Mechanistic study of lncRNA UCA1 promoting growth and cisplatin resistance in lung adenocarcinoma

Aim This study aimed to explore the mechanism of LncRNA urothelial carcinoma-associated 1 (UCA1) promoting cisplatin resistance in lung adenocarcinoma (LUAD). Method The UCA1 expression level in LUAD cell lines was detected by reverse transcription-quantitative polymerase chain reaction (RT-qPCR). We overexpressed UCA1 in A549 cells and downregulated UCA1 in A549/DDP cells by the lentivirus-mediated technique. Subsequently, in vitro, and in vivo functional experiments were performed to investigate the functional roles of UCA1 in the growth and metastasis of LUAD cell lines. Furthermore, RNA pulldown, mass spectrometry, and RNA immunoprecipitation technique were performed to analyze various downstream target factors regulated by UCA1. Results The results revealed a higher UCA1 expression level in A549/DDP cells and LUAD tissues than in A549 cells and adjacent cancer tissues. UCA1 expression was significantly associated with distant metastasis, clinical stage, and survival time of patients with LUAD. UCA1 overexpression significantly increased the proliferation, invasion, clone formation, and cisplatin resistance ability and enhanced the expression levels of proliferating cell nuclear antigen and excision repair cross-complementing gene 1 in A549 cells.
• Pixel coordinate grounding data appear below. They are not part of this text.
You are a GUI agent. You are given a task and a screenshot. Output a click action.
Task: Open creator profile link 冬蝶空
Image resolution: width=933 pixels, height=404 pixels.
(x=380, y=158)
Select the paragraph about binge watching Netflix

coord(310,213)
However, these trends were mostly reversed after the knockdown of UCA1 in A549/DDP cells. Tumorigenic assays in nude mice showed that UCA1 knockdown significantly inhibited tumor growth and reduced cisplatin resistance. Enolase 1 was the RNA-binding protein (RBP) of UCA1. Conclusion Based on the results, we concluded that UCA1 promoted LUAD progression and cisplatin resistance and hence could be a potential diagnostic marker and therapeutic target in patients with LUAD.

Automated summary

The study revealed that overexpression of UCA1 in LUAD cells is associated with cisplatin resistance, promoting disease progression and suggesting UCA1 as a potential diagnostic marker and therapeutic target in LUAD patients.